A consequence of output port queueing is that a packet scheduler at the output port must choose one packet among those queued for transmission. This selection might be done on a simple basis such as first-come-first-served (FCFS) scheduling, or a more sophisticated scheduling discipline such as weighted fair queueing (WFQ), which shares the outgoing link "fairly" among the different end-to-end connections that have packets queued for transmission. Packet scheduling plays a crucial role in providing quality of service guarantees.

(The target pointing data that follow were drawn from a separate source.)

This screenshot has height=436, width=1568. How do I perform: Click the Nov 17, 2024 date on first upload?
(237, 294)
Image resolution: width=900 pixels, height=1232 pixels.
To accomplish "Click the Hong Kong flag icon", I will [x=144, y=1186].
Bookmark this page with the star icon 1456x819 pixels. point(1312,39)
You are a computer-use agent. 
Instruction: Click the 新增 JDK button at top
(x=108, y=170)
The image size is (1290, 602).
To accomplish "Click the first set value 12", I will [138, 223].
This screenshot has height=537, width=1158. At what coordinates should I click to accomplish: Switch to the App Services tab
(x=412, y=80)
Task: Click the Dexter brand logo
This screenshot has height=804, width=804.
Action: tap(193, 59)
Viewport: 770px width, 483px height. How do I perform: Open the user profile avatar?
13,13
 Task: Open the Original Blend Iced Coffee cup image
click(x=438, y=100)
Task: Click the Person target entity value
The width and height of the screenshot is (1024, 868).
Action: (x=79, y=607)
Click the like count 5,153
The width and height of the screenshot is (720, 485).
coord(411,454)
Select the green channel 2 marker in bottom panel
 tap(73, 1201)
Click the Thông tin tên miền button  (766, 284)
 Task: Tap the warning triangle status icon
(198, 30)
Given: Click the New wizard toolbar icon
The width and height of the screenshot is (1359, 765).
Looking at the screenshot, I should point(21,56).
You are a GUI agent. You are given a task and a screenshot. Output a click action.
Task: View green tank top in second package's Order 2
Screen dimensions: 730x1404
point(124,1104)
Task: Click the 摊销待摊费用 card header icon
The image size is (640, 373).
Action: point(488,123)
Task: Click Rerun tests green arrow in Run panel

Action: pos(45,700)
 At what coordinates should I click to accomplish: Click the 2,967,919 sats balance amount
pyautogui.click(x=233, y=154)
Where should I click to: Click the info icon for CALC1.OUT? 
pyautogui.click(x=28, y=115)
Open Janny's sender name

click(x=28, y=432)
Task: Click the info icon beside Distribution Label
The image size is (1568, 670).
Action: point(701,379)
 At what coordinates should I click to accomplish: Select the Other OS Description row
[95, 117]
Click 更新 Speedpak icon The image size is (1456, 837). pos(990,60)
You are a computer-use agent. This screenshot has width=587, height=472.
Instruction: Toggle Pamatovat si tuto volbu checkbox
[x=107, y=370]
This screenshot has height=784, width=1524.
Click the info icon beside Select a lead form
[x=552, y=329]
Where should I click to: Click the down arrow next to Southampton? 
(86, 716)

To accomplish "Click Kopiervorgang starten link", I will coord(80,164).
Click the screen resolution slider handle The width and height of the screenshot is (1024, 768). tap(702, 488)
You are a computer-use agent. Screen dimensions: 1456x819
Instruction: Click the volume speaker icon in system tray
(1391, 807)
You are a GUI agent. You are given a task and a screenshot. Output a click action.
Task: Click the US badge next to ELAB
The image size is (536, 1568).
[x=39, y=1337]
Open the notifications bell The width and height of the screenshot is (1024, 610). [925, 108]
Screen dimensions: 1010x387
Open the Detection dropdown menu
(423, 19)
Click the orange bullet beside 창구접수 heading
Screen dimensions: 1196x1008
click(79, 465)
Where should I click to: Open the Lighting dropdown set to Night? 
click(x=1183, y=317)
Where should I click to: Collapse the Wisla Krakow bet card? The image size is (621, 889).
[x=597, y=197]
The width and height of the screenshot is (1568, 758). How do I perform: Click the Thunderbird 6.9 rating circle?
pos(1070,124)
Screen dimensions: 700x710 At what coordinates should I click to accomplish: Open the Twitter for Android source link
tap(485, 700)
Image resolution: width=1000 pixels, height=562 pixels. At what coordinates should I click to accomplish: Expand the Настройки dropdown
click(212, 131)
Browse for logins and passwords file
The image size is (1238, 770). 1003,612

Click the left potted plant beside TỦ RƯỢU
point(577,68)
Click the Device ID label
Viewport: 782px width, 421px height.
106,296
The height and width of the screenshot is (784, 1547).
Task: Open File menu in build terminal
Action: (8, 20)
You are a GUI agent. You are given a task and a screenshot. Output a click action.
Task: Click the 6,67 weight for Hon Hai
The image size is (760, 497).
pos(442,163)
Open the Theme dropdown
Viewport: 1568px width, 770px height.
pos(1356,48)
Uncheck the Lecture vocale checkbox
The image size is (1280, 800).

We will cover this topic extensively in section 6.6. A discussion of output port packet scheduling disciplines used in today's routers is [Cisco 1997a] .
If the switch fabric is not fast enough (relative to the input line speeds) to transfer all arriving packets through the fabric without delay, then packet queueing will also occur at the input ports, as packets must join input port queues to wait their turn to be transferred through the switching fabric to the output port. To illustrate an important consequence of this queueing, consider a crossbar switching fabric and suppose that (i) all link speeds are identical (ii) that one packet can be transferred from any one input port to a given output port in the same amount of time it takes for packet to be received on an input link and (iii) packet are moved from a given input queue to their desired output queue in a FCFS manner. Multiple packets can be transferred in parallel, as long as their output ports are different. However, if two packets at the front of two input queues are destined to the same output queue, then one of the packets be blocked and must wait at the input queue - the switching fabric can only transfer one packet to a given output port at a time.
Figure 4.6-6: HOL blocking at an input queued switch
Figure 4.6-6 shows an example where two packets (red) at the front of their input queues are destined for the same upper right output port. Suppose that the switch fabric chooses to transfer the packet from the front of the upper left queue. In this case, the red packet in the lower left queue must wait. But not only must this red packet wait, but so too must the green packet that is queued behind that packet in the lower left queue, even though there is no contention for the middle right output port (the destination for the green packet). This phenomenon is known as head-of-the-line (HOL) blocking in an input-queued switch - a queued packet in an input queue must wait for transfer through the fabric (even though its output port is free) due to the blocking of another packet at the head-of-the-line. [Karol 1987] shows that due to HOL blocking, the input queue will grow to unbounded length (informally, this is equivalent to saying that significant packet loss will occur) as soon as packet arrival rate on the input links reaches only 58% of their capacity. A number of solutions to HOL blocking are discussed in [McKeown 1997b].